*OPDRACHTEN*.
1. Beantwoord deze vragen over de planregels hieronder:
(a) Waaraan kunnen burgemeester en wethouders nadere eisen stellen ter bescherming tegen blootstelling aan toxische gassen?
(b) Waarvoor zijn de gronden met de bestemming "Groen" bestemd ter plaatse van de aanduiding 'railverkeer'?
(c) Welke hoogte mogen bouwwerken op die gronden ten hoogste hebben?
2. Hoe gaan de planregels hieronder verder? Schrijf het vervolg na de laatste zin.

*AANGELEVERDE TEKST*.
+--

4.3      Nadere eisen

Burgemeester en wethouders kunnen nadere eisen stellen aan de plaats en de afmetingen van de bebouwing, ten behoeve van:

a.        een samenhangend straat- en bebouwingsbeeld;

b.        een goede woonsituatie;

c.        de verkeersveiligheid;

d.        de sociale veiligheid; en

e.        de gebruiksmogelijkheden van de aangrenzende gronden.

 

4.3.2

Burgemeester en wethouders kunnen met het oog op het aspect externe veiligheid, ter beheersing van de uitpandige vluchtroutes, en de bereikbaarheid voor de brandweer, voor zover dit niet elders in dit plan is vastgelegd, nadere eisen stellen aan:

a.        vluchtmogelijkheden en de situering van bouwwerken;

b.        vluchtmogelijkheden en de inrichting van terreinen/openbare ruimte;

c.        vluchtmogelijkheden en het bebouwd oppervlak van gebouwen;

d.        vluchtmogelijkheden en het vloeroppervlak van gebouwen.

 

4.3.3

Burgemeester en wethouders kunnen met het oog op het aspect externe veiligheid, ter bescherming van de blootstelling aan toxische gassen, nadere eisen stellen aan de afsluitbaarheid van mechanische ventilatie.

 

4.3.4

Burgemeester en Wethouders kunnen met het oog op het aspect externe veiligheid, ter bescherming tegen plasbrand, nadere eisen stellen aan een bouwwerk om te voorkomen dat zich brandbare vloeistoffen in de ruimten onder de bouwwerken kunnen verzamelen en aan de gevels om bescherming te bieden tegen de stralingswarmte ten gevolge van een plasbrand.

 


Artikel 5   Groen

5.1      Bestemmingsomschrijving

De voor "Groen" aangewezen gronden zijn bestemd voor:

a.       groenvoorzieningen en water;

b.       voet- en fietspaden;

c.       vluchtroutes en opstelplaatsen hulpdiensten;

d.       speelvoorzieningen;

e.       straatmeubilair;

f.         nutsvoorzieningen;

g.       ter plaatse van de aanduiding 'railverkeer' spoorwegvoorzieningen in de vorm van lightrail.

 

5.2      Bouwregels

Op de in lid 5.1 bedoelde gronden mogen uitsluitend andere bouwwerken ten dienste van de bestemming worden gebouwd, met dien verstande, dat de hoogte niet meer mag bedragen dan 5 m.

+--

*AANGELEVERDE GEGEVENS*.
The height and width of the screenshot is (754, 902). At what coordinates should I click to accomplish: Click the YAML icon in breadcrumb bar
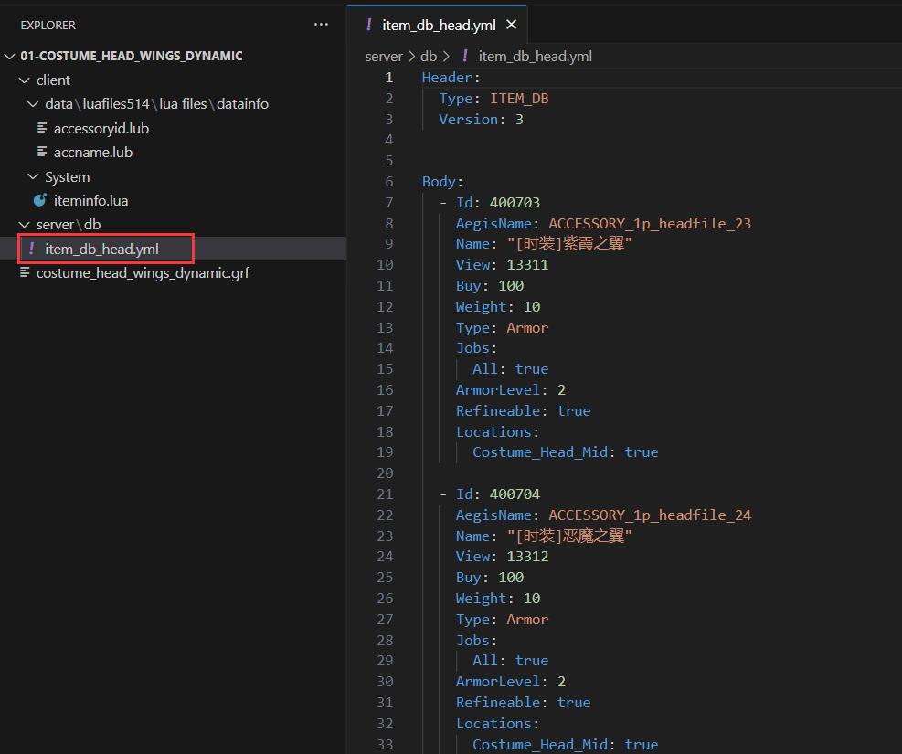[x=464, y=56]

+--

*ANTWOORDEN PER OPDRACHT*.
1.
(a) Aan de afsluitbaarheid van mechanische ventilatie.
(b) Voor spoorwegvoorzieningen in de vorm van lightrail.
(c) Ten hoogste 5 m.

2.
 

 


Artikel 6   Maatschappelijk

6.1      Bestemmingsomschrijving

6.1.1

De voor "Maatschappelijk" aangewezen gronden zijn bestemd voor:

a.        maatschappelijke voorzieningen ten behoeve van overheidsinstellingen;

b.        kantoren;

c.        groenvoorzieningen en water;

d.        nutsvoorzieningen;

e.        wegen en paden;

f.          een bluswaterpersleiding

alsmede voor;

g.        bijbehorende (gebouwde) parkeervoorzieningen, inclusief in- en uitritten;

h.        (gebouwde) fietsenstallingvoorzieningen;

i.          bijbehorende (ontsluitings)wegen, straten en paden;

j.          expeditieruimte/-voorzieningen tot maximaal 150 m2 bvo;

met dien verstande dat het gezamenlijke bvo aan maatschappelijke voorzieningen en kantoren niet meer mag bedragen dan 19.500 m².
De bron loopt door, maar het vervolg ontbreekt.